JOINT BASE LEWIS-McCHORD, Wash. - Staff Sergeant Katteri Franklin knew all along she wanted to be a police officer, but had no idea she would eventually want to make a career of it in the military. The McCleary, native was simply looking for a way to make a better life for herself, while helping others along the way.

"I didn't want kids to go through some of the things that I went through growing up, so I thought that by becoming a police officer, I would be able to help make a difference," said Franklin, NCO in charge of military police investigations, 51st Military Police Detachment, 504th Military Police Battalion.

Since enlisting, Franklin has deployed twice and seen more in her 10 years as an MP than many will in a lifetime.

"I can honestly say I've been there and seen that," she said.

One particular scene that stood out in her mind was an incident that occurred during her deployment to Iraq in 2007.

Franklin reluctantly described rendering aid to an Iraqi man who approached her after being shot in the head. While wrapping bandages around the Iraqi to keep his eye from dangling, Franklin discovered the bullet had left a gaping hole in the back of his head.

"I stuck my hands in his head and touched his brain," Franklin said.

Adding that it was her duty to help the Iraqi, she said, "That's what we do as American Soldiers. We help others."

It wasn't the only time she helped a complete stranger.

Franklin's actions during a mortar attack on that same deployment were vital to the survival of a Polish soldier. Franklin was taking cover when she heard someone yell for a medic. Franklin responded by running to the site of impact with a combat lifesaver's bag in hand.

Upon arrival, she found a Polish soldier with two sucking chest wounds.

"I pushed a (coalition) soldier out of the way, then myself and (another) guy, who I later found out was a medic, rendered aid to the Polish soldier," Franklin said.

While neither of the former events was formally recognized, she was awarded a Bronze Star Medal, for her actions in October 2007.

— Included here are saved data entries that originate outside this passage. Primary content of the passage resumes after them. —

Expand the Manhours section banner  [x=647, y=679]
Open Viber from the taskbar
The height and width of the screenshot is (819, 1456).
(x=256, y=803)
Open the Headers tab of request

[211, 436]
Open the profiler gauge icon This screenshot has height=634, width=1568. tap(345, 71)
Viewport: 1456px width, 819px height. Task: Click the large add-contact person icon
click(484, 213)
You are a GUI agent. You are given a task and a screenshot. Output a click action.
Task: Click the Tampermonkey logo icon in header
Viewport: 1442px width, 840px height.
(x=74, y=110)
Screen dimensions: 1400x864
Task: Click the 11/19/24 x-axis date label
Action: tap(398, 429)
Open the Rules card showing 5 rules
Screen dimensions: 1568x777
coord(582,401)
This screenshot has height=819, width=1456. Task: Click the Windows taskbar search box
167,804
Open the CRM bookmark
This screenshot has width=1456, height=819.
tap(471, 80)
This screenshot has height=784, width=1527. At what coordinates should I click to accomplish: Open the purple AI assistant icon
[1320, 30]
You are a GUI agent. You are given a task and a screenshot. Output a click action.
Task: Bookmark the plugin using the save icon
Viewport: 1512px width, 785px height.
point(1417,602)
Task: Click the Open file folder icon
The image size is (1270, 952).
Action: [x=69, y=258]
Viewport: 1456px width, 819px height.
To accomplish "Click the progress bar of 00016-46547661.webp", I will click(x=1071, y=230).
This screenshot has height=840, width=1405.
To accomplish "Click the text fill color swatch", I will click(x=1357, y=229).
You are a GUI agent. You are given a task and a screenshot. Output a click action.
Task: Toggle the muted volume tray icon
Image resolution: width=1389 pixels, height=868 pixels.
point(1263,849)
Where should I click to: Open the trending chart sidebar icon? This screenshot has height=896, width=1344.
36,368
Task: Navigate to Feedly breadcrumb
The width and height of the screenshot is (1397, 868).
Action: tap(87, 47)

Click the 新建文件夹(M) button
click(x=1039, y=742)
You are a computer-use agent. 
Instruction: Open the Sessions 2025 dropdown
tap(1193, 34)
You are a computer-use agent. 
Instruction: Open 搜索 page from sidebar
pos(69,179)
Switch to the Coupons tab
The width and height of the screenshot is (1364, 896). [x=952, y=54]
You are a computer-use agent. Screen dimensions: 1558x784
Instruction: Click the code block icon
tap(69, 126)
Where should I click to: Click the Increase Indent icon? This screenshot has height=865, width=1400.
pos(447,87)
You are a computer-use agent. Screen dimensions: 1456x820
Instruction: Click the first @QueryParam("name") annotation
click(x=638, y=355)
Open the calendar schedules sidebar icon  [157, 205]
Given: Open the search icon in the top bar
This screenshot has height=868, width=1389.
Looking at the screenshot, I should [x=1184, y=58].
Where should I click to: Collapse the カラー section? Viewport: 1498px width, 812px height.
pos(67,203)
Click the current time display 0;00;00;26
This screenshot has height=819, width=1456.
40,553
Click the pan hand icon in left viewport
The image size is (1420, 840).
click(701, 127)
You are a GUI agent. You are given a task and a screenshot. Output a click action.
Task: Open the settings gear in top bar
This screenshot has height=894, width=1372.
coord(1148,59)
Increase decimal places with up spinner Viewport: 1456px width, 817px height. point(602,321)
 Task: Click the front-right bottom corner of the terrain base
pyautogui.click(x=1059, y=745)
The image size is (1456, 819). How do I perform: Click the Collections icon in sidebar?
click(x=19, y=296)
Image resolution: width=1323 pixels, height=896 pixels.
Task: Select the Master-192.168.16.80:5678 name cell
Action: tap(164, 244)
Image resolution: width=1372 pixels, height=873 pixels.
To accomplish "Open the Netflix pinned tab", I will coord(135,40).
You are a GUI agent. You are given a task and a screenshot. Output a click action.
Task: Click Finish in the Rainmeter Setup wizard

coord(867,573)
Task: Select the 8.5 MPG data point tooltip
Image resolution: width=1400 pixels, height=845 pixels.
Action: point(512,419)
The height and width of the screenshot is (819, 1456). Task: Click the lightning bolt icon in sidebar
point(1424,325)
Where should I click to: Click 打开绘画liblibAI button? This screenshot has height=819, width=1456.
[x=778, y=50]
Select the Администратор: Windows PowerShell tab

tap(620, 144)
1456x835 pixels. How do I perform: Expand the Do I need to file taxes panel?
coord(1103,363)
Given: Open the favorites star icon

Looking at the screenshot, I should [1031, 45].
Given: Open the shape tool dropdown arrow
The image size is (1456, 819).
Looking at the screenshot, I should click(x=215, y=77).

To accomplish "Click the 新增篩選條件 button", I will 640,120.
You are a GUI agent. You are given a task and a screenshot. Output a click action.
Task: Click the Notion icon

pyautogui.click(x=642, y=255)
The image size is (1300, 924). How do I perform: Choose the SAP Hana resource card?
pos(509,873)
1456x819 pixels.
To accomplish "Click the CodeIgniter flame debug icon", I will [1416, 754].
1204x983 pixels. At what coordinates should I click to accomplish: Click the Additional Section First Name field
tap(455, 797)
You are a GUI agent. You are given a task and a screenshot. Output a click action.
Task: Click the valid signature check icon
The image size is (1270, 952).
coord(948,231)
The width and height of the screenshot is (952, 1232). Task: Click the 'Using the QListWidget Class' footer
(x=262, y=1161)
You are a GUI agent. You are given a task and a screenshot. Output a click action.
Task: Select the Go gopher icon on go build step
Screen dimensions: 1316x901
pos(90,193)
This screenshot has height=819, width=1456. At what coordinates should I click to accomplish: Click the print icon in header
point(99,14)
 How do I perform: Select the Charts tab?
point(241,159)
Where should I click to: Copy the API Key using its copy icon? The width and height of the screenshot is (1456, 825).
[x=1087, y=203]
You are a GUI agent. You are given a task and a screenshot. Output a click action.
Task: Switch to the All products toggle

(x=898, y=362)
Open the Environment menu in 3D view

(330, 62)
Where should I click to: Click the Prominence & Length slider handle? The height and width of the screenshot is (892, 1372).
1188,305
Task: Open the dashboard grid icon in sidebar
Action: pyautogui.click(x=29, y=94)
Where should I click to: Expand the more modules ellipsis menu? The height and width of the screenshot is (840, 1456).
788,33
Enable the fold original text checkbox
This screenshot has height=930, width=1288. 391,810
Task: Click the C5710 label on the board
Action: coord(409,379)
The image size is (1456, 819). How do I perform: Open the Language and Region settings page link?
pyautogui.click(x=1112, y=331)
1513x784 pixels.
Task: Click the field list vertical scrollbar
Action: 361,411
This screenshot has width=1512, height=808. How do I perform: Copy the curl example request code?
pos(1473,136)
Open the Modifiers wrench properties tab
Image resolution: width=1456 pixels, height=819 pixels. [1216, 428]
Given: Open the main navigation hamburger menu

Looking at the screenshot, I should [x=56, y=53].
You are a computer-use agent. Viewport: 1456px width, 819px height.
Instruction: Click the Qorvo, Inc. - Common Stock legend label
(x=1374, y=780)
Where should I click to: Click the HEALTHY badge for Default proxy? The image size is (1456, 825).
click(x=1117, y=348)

Franklin was providing security for coalition forces while they emplaced barriers for a temporary patrol base in southern Iraq when her team became engaged in a complex attack. The battle lasted nearly an hour, during which Franklin rendered aid to two wounded Soldiers, returned fire and pulled two key leaders to safety.

Franklin was one of four to receive Bronze Star Medals for their efforts, which, according to the citation, "contributed greatly to the survival of the wounded."

Yet, Franklin hardly considers herself a hero. Instead, she credits the training she received as a Soldier and years of experience.

"It's almost like going into autopilot," Franklin said. "To me, I'm just doing what I was trained to do."

Franklin admits that receiving awards and recognition are nice, but insists the true feeling of success comes from knowing she has had a positive effect on younger Soldiers.

"I love leading and training them," she said. You have to be able to be stern, but at the same time, you have to be able to flip that switch, and be the listener when they need it."

Sergeant Brian Dattage, a former Soldier of Franklin's, said that he still goes to Franklin for advice, though they are currently stationed apart.

"The MP Corps could use more (leaders) like her," Dattage said. "She knows her job, she takes the time to teach and let others learn from their mistakes, and she holds the Army Values very close to her."

Sergeant Catherine McRae respects how Franklin demands the best out of her Soldiers, and reciprocates that demand.

"Her expectations are high, but she has never left me without the tools or encouragement to accomplish anything she sets forth," said McRae, MPI.

Franklin said her past experiences with NCOs are what helped shape her as a leader.

"They've shown me what to be and what not to be," she said, adding that her mom has been her biggest influence.

"Without her, I don't know where I'd be."

Laura M. Levering is a reporter with Joint Base Lewis-McChord's weekly newspaper, the Northwest Guardian.